▶ [SUPPLIED INFORMATION]
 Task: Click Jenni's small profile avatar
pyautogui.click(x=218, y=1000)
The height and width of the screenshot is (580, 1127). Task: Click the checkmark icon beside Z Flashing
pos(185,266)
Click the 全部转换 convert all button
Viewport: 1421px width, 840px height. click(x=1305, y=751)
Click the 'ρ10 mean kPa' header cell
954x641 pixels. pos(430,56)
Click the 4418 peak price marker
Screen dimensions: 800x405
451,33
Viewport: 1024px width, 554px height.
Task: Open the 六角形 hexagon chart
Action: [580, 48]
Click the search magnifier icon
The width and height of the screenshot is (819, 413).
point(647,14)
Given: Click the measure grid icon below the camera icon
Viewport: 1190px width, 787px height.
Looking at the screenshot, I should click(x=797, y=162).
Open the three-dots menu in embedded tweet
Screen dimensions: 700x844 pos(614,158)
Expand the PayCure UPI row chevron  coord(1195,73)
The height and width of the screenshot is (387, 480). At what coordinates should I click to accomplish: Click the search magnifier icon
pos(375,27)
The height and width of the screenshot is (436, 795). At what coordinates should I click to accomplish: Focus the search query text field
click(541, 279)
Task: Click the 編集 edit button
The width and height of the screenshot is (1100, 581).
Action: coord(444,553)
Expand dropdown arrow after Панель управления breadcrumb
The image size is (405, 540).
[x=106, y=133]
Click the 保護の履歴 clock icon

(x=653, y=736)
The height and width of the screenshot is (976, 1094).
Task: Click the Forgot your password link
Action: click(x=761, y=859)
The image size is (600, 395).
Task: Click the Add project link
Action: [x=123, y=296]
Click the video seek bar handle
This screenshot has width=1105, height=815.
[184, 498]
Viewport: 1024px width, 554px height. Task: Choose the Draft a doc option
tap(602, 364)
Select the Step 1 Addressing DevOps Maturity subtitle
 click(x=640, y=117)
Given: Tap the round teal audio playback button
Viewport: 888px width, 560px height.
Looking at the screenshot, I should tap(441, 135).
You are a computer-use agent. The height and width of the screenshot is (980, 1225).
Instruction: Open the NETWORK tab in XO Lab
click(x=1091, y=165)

▶ [EXERCISE DESCRIPTION] Each line of the listing must be output once more, exactly as shown above.

▶ [RESPONSE TO THE EXERCISE]
 Task: Click Jenni's small profile avatar
pyautogui.click(x=218, y=1000)
The height and width of the screenshot is (580, 1127). Task: Click the checkmark icon beside Z Flashing
pos(185,266)
Click the 全部转换 convert all button
Viewport: 1421px width, 840px height. click(x=1305, y=751)
Click the 'ρ10 mean kPa' header cell
954x641 pixels. pos(430,56)
Click the 4418 peak price marker
Screen dimensions: 800x405
451,33
Viewport: 1024px width, 554px height.
Task: Open the 六角形 hexagon chart
Action: [580, 48]
Click the search magnifier icon
The width and height of the screenshot is (819, 413).
point(647,14)
Given: Click the measure grid icon below the camera icon
Viewport: 1190px width, 787px height.
Looking at the screenshot, I should click(x=797, y=162).
Open the three-dots menu in embedded tweet
Screen dimensions: 700x844 pos(614,158)
Expand the PayCure UPI row chevron  coord(1195,73)
The height and width of the screenshot is (387, 480). At what coordinates should I click to accomplish: Click the search magnifier icon
pos(375,27)
The height and width of the screenshot is (436, 795). At what coordinates should I click to accomplish: Focus the search query text field
click(541, 279)
Task: Click the 編集 edit button
The width and height of the screenshot is (1100, 581).
Action: coord(444,553)
Expand dropdown arrow after Панель управления breadcrumb
The image size is (405, 540).
[x=106, y=133]
Click the 保護の履歴 clock icon

(x=653, y=736)
The height and width of the screenshot is (976, 1094).
Task: Click the Forgot your password link
Action: click(x=761, y=859)
The image size is (600, 395).
Task: Click the Add project link
Action: [x=123, y=296]
Click the video seek bar handle
This screenshot has width=1105, height=815.
[184, 498]
Viewport: 1024px width, 554px height. Task: Choose the Draft a doc option
tap(602, 364)
Select the Step 1 Addressing DevOps Maturity subtitle
 click(x=640, y=117)
Given: Tap the round teal audio playback button
Viewport: 888px width, 560px height.
Looking at the screenshot, I should tap(441, 135).
You are a computer-use agent. The height and width of the screenshot is (980, 1225).
Instruction: Open the NETWORK tab in XO Lab
click(x=1091, y=165)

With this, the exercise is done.